Some parents think it is wrong – even harmful, psychologically speaking – to beat their kid to a game. It is natural to want your child to learn to win, but it is equally important to show him that losing is not the end of the world.
6. Encourage any form of play
Play is a source of happiness for children and adults. The game also contributes to social development, the lessons people learn from childhood games influence the social life of the future adult.
7. To accept imperfections
At any age, seeking perfection can be overwhelming. Perfection is an ideal and not a reality. If you insist to have a perfect child, you will be disappointed and unhappy – and your child will see the disappointment in your eyes.
All human beings (including you!) have flaws, weaknesses and imperfections and also some unique talents that together define our personalities. Children need to know that there is no perfection, that a small grade isn’t the end of the world or, if they are not among the most popular students in the school, it does not mean he is a loser.
Thus, children need a break from time to time and hear you saying more often, “I love you. Nobody is perfect.”
8. Teach your child commitment and perseverance
Two of the most important lessons a parent can teach his children are commitment and perseverance. Being a player and not a spectator is one of the three elements of a person’s strength: a resilient person with high self-confidence, fully committed to life.
Perseverance is the quality of person not accustomed to give up. For this reason it is recommended that children be given the opportunity to finish something important, to feel the sense of pride and accomplishment that only comes at the end, and to be happy with himself as a result.
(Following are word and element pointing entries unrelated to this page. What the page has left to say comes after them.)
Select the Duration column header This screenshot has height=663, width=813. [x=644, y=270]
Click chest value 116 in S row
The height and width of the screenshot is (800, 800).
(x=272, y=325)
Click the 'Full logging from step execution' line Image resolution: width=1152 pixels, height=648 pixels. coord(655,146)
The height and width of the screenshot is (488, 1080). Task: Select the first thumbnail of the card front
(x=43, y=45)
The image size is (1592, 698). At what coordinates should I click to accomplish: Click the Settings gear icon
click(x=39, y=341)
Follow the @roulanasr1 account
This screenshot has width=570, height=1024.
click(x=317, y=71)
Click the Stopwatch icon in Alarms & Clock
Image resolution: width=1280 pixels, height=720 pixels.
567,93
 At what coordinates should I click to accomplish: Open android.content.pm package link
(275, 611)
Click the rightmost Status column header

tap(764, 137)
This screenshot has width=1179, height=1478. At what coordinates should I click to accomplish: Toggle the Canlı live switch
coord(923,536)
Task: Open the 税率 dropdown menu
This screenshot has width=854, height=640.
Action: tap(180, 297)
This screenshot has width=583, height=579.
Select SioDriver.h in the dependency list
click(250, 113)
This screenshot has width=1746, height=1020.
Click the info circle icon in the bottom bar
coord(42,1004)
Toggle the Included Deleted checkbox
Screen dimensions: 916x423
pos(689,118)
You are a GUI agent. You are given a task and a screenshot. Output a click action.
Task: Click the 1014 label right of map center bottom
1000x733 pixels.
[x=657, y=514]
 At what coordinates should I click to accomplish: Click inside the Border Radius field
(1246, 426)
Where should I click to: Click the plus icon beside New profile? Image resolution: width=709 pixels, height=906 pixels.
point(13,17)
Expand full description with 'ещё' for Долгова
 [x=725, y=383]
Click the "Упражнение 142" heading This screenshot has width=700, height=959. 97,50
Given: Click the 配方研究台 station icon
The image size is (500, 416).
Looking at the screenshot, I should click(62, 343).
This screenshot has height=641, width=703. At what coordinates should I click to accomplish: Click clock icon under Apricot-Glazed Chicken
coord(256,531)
9. Let your child see you happy
Emotions are contagious. If your child sees you sad and unhappy all the time, it is very probable that he should adopt the same attitude. The good news is that the same applies to positive emotions. So, if your child sees you happy, he will be happier, too. Children need to see you smile, hear you laughing and saying, “Today is a happy day!” once in a while.
Children are like sponges: they absorb everything around them. The best thing you can do to help them be happy throughout life is to be happy yourself and share happiness with them.